To do
Go through the listing below and repeat it exactly, dropping the pictures.

Record set

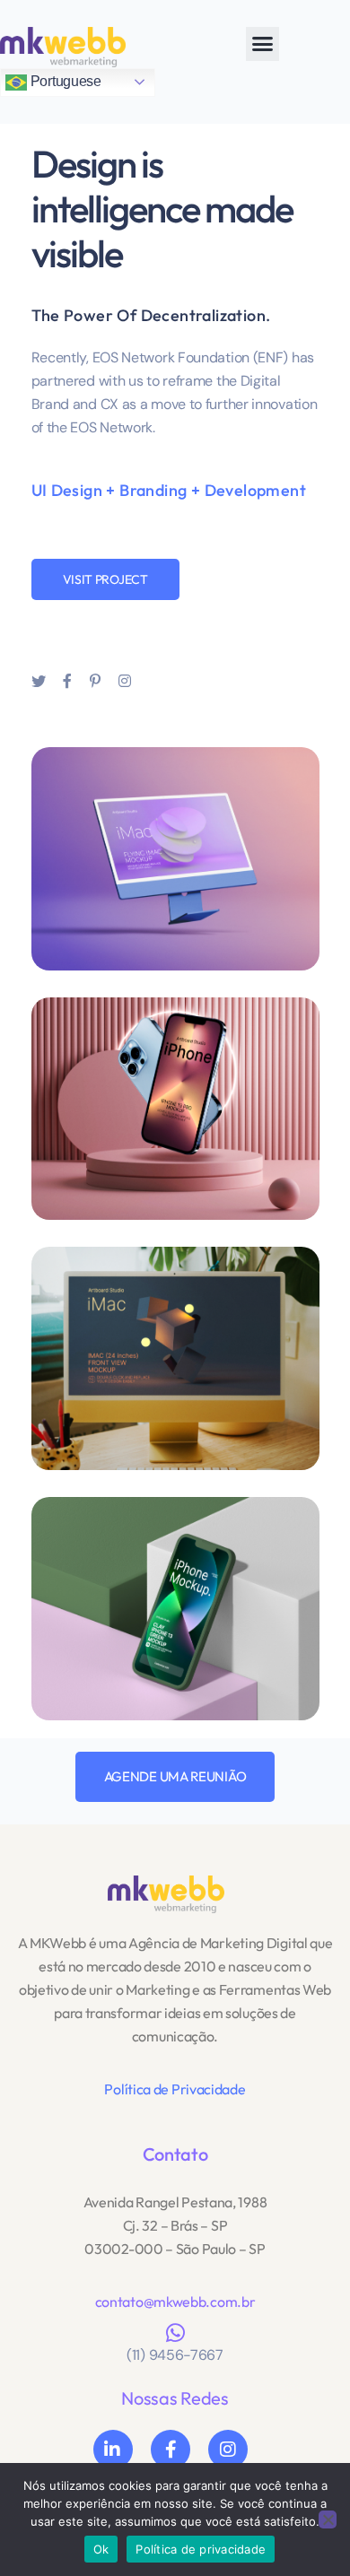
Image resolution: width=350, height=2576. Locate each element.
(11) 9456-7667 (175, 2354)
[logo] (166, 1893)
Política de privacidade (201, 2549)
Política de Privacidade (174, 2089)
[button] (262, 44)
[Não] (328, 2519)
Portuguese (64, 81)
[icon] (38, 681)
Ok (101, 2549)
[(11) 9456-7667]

Answer to this problem
Image resolution: width=350, height=2576. Locate each element.
(11) 9456-7667 (175, 2354)
[logo] (166, 1893)
Política de privacidade (201, 2549)
Política de Privacidade (174, 2089)
[button] (262, 44)
[Não] (328, 2519)
Portuguese (64, 81)
[icon] (38, 681)
Ok (101, 2549)
[(11) 9456-7667]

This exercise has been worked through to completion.